If set, tokens are returned as Server-Sent Events as they are made available.

Example:


false

`max_tokens`

integer

Maximum number of output tokens to generate.

Example:

`enable_thinking`

boolean

Enables thinking mode for supported reasoning models.

This is a provider-specific passthrough field. It may be accepted by compatible upstream models and ignored by models that do not support thinking mode.

Example:


false

`thinking_budget`

integer default: 4096

Maximum number of tokens for chain-of-thought output. This field applies to supported reasoning models when thinking mode is enabled.

Required range: 128 <= x <= 32768

This is a provider-specific passthrough field. Support depends on the selected upstream model.

Example:

`stop`

string | string[]

Up to 4 sequences where the API will stop generating further tokens. The returned text will not contain the stop sequence.

Example:


["</answer>"]

`temperature`

number

Determines the degree of randomness in the response.

Typical range: 0.0 to 2.0

Example:

0.7

`top_p`

number default: 0.7

The top_p nucleus sampling parameter dynamically adjusts the number of token choices considered during decoding.

Example:

0.7

`frequency_penalty`

number

Penalizes repeated tokens to reduce repetition in the output.

Example:

0.5

`presence_penalty`

number

Encourages the model to introduce new topics or less-repeated tokens.

Example:

`response_format`

object

An object specifying the format that the model must output.

For basic JSON mode, use { "type": "json_object" }.

Example:


{
  "type": "json_object"
}

`n`

integer

Number of completions to generate.

Example:

`tools`

object[]

A list of tools the model may call. Currently, function-style tools are the most portable option across OpenAI-compatible providers.

Example:


[
  {
    "type": "function",
    "function": {
      "name": "get_weather",
      "description": "Get the weather for a city",
      "parameters": {
        "type": "object",
        "properties": {
          "city": {
            "type": "string"
          }
        },
        "required": ["city"]
      }
    }
  }
]

Response Examples

Use the following examples to understand the most common response shapes returned by this endpoint.

{
"id": "chatcmpl-flowapi-123",
"object": "chat.completion",
"created": 1713000000,
"model": "deepseek-ai/DeepSeek-V3.2",
"choices": [
  {
    "index": 0,
    "message": {
      "role": "assistant",
      "content": "Embeddings convert text into dense vectors, making semantic retrieval possible in RAG systems."
    },
    "finish_reason": "stop"
  }
],
"usage": {
  "prompt_tokens": 24,
  "completion_tokens": 18,
  "total_tokens": 42
}
}

When stream=true, the endpoint returns SSE chunks with object: "chat.completion.chunk" and incremental delta payloads.
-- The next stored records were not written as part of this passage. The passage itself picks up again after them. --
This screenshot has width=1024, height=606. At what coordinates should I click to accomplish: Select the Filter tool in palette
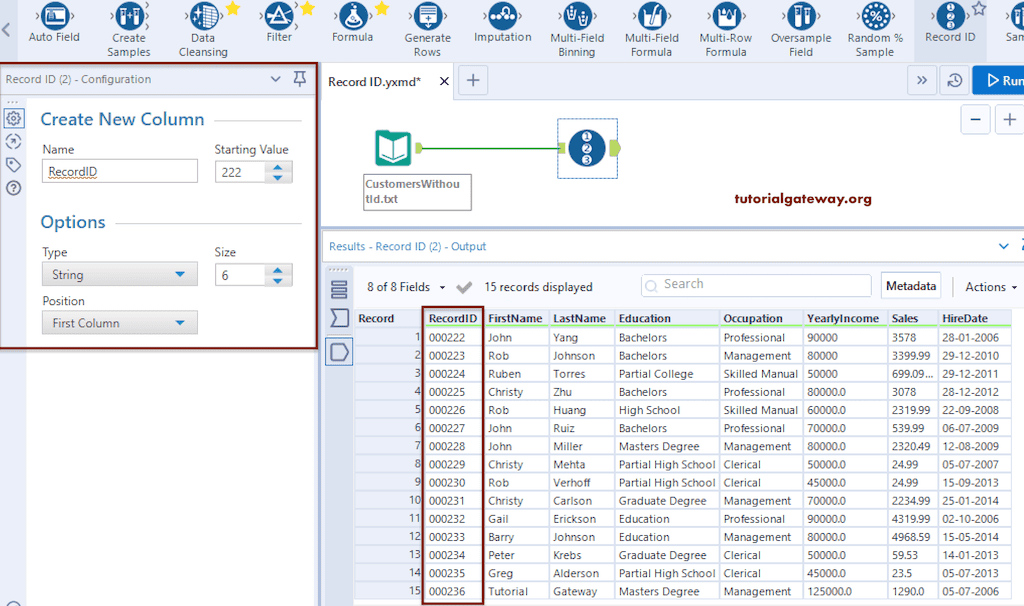point(279,16)
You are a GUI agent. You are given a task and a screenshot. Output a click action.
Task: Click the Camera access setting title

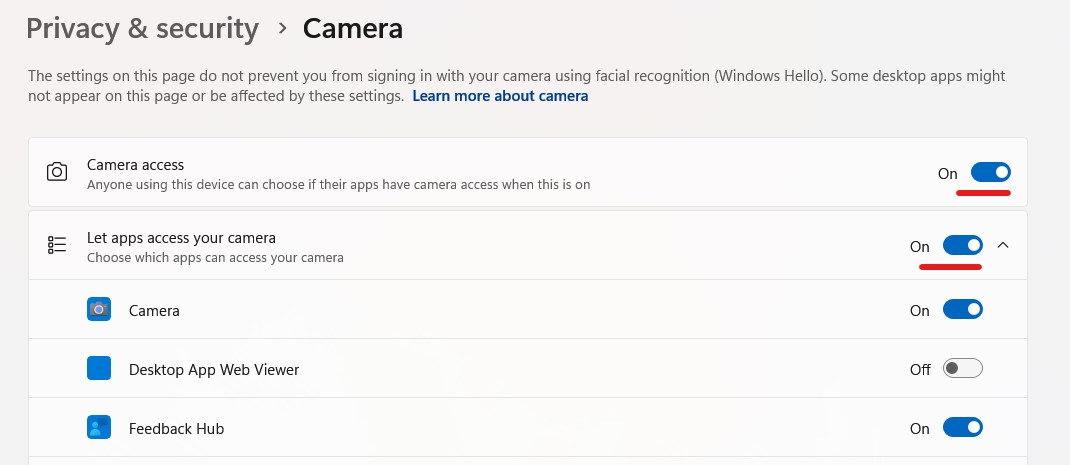pos(135,165)
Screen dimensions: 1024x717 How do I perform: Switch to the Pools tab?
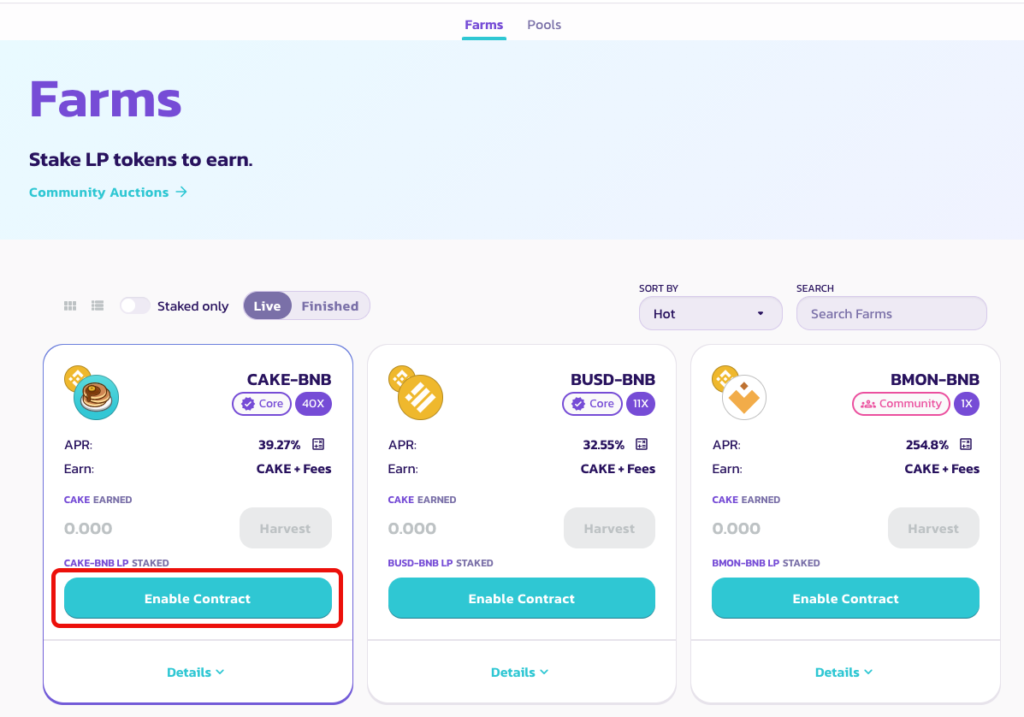click(544, 25)
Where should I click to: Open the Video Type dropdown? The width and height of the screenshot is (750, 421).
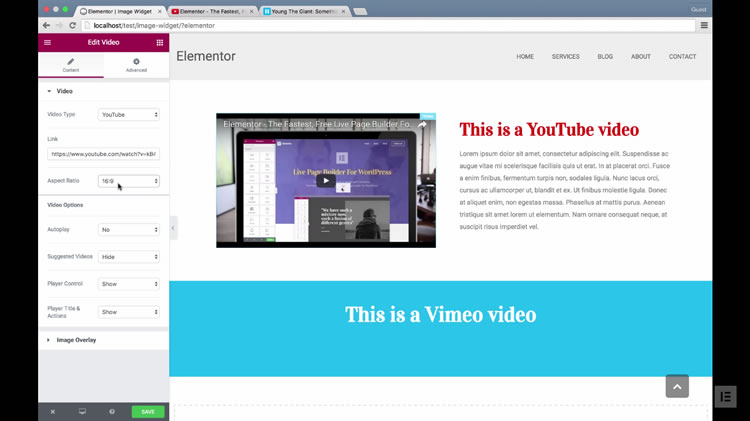click(x=129, y=115)
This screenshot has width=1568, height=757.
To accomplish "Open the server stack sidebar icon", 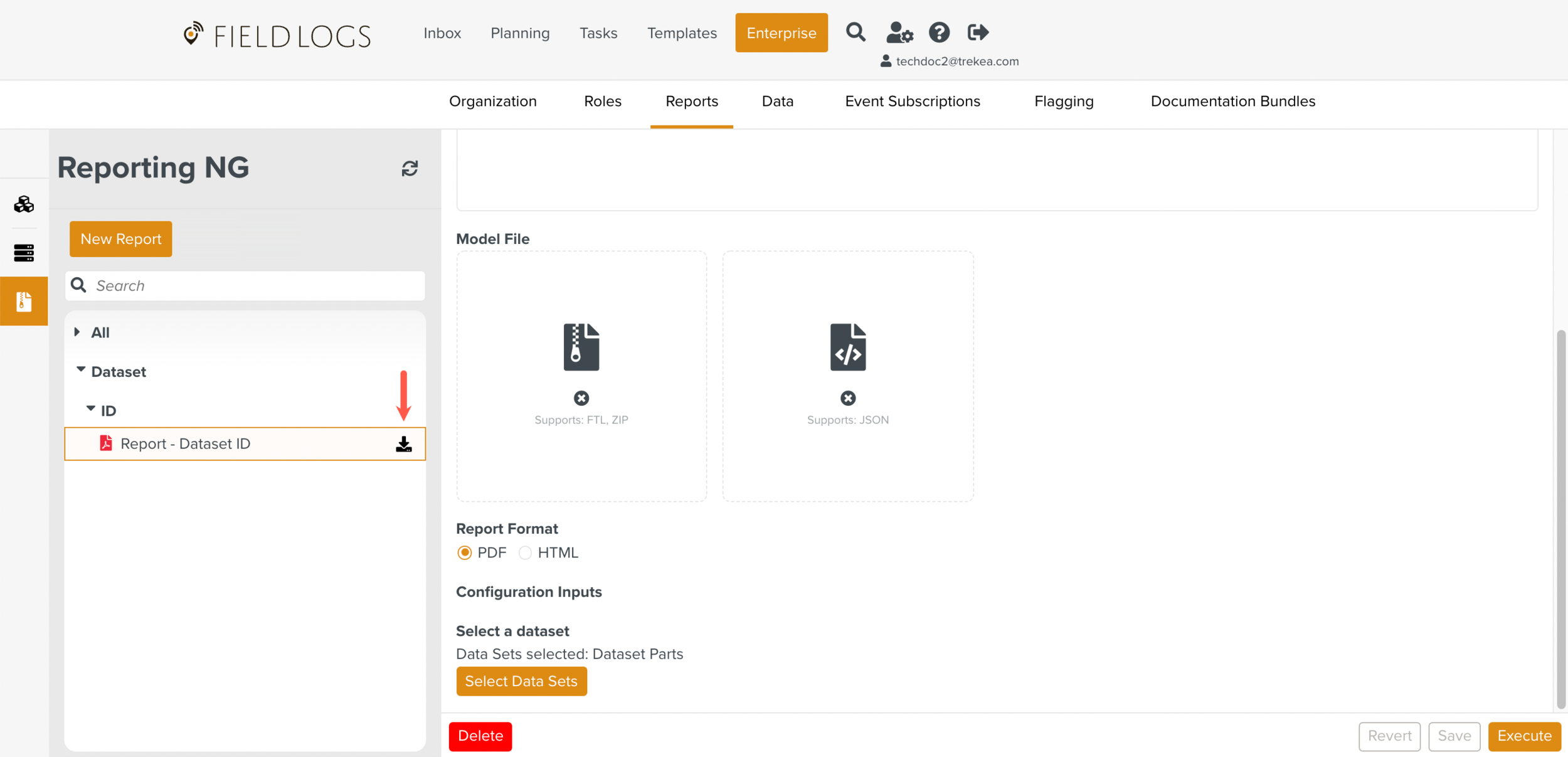I will (24, 253).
See Streaming for detailed SSE handling guidance.

Notes

Model availability may change over time as models are added, adjusted, or retired.
Some advanced parameters are provider-specific and may be ignored by unsupported models.
Multimodal input is model-dependent. Use a model that explicitly supports vision or mixed content when sending image parts.
Request compatibility depends on the selected upstream provider and model. FlowAPI keeps the main request shape stable, while supported provider-specific fields may be forwarded when available.

If you want the most portable request format across providers, stick to model, messages, temperature, top_p, max_tokens, stream, and response_format. Use enable_thinking and thinking_budget only with models that explicitly support reasoning mode.